The organization, led by a man identified as A, operated from April 2022 for approximately three years [1]. The group established ghost loan companies on legitimate loan-brokerage websites to lure victims. Once a victim was targeted, the ring provided loans ranging from 300,000 won to 1,500,000 won [1].
In total, the organization lent approximately 300 million won to 46 victims [1]. The lenders then collected roughly 200 million won in interest [1]. The extreme rates reached a maximum annual percentage of 40,000% [1].
When victims were unable to repay the loans on time, the organization employed a secondary predatory tactic. The ring offered to reduce interest payments in exchange for the victims' bank accounts [1]. These accounts were then reused by the organization as dummy accounts to facilitate further illegal activities [1].
“A group that engaged in illegal high-interest loans with an annual interest rate of up to 40,000% has been arrested by the police,” a YTN anchor said [1].
Police officials said the operation targeted individuals who were desperate for quick cash and lacked access to traditional banking systems. The use of dummy accounts allowed the ring to obscure the flow of money and evade detection for several years [1].
“Detectives have arrested A, a man in his 20s suspected of operating a high-interest illegal loan organization,” reporter Jung Young-soo said [1].
“Annual interest rates reached a maximum of 40,000%.”

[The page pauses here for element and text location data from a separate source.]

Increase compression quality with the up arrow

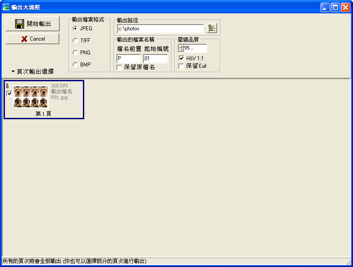181,46
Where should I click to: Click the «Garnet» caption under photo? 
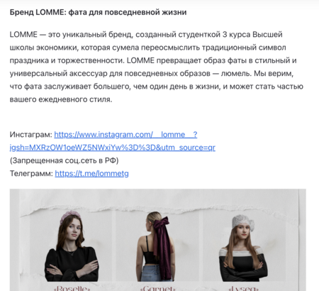click(x=158, y=288)
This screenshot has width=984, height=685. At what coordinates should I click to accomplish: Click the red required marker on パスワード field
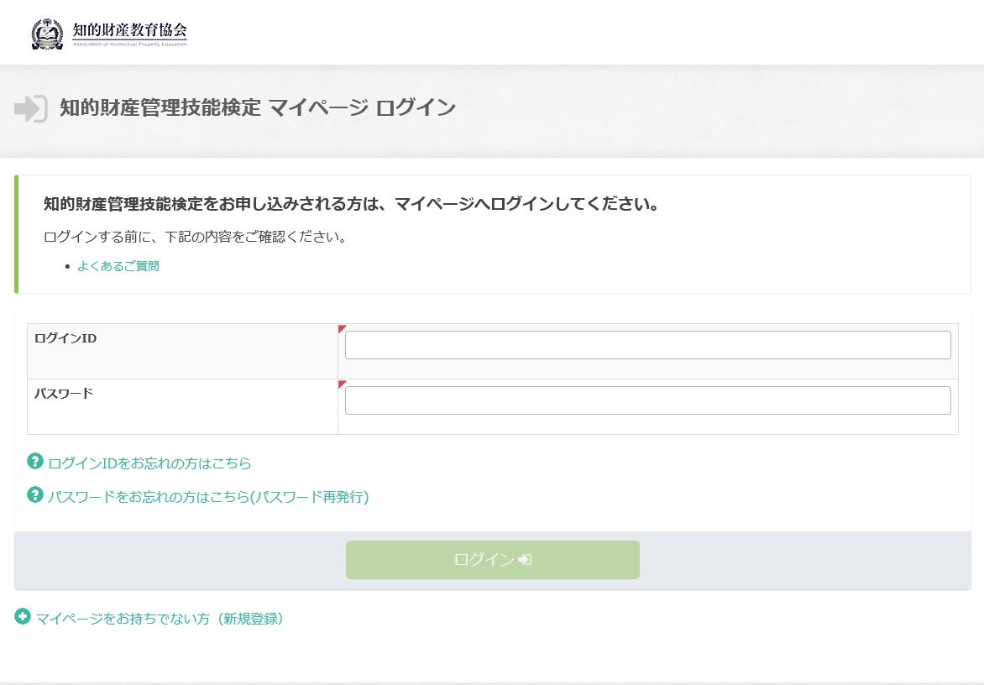[x=342, y=384]
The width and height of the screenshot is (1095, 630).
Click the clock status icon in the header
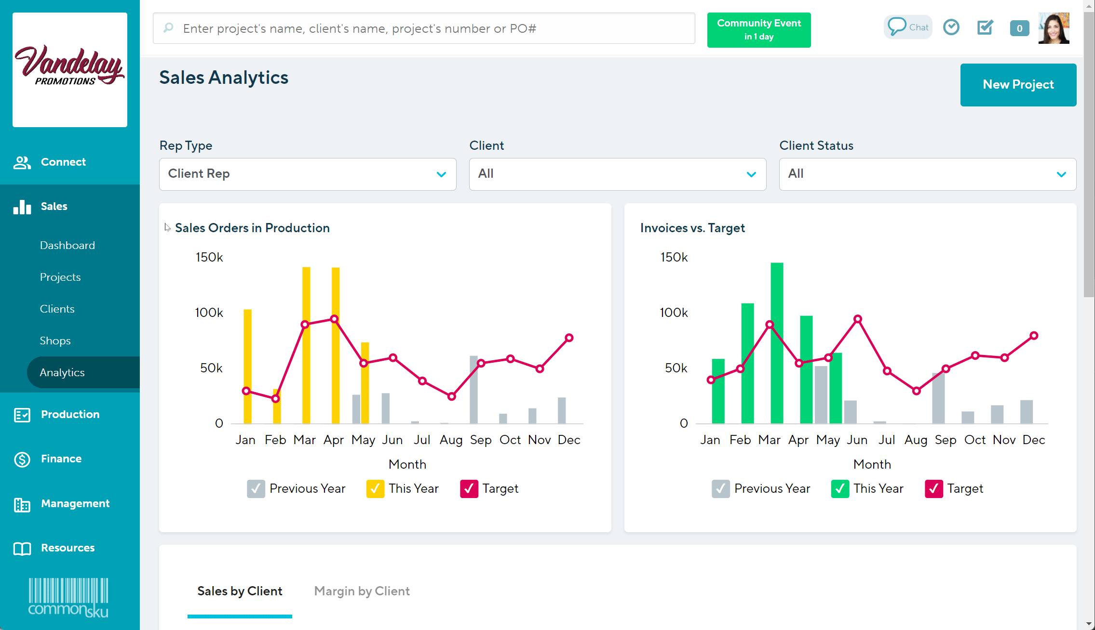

The scale of this operation demonstrates a growing trend of 'ghost' financial entities leveraging legitimate digital platforms to mask predatory lending. By converting victims' bank accounts into dummy accounts, the organization created a self-sustaining cycle of fraud that extended beyond simple lending into money laundering, making it harder for authorities to track the full extent of the financial damage.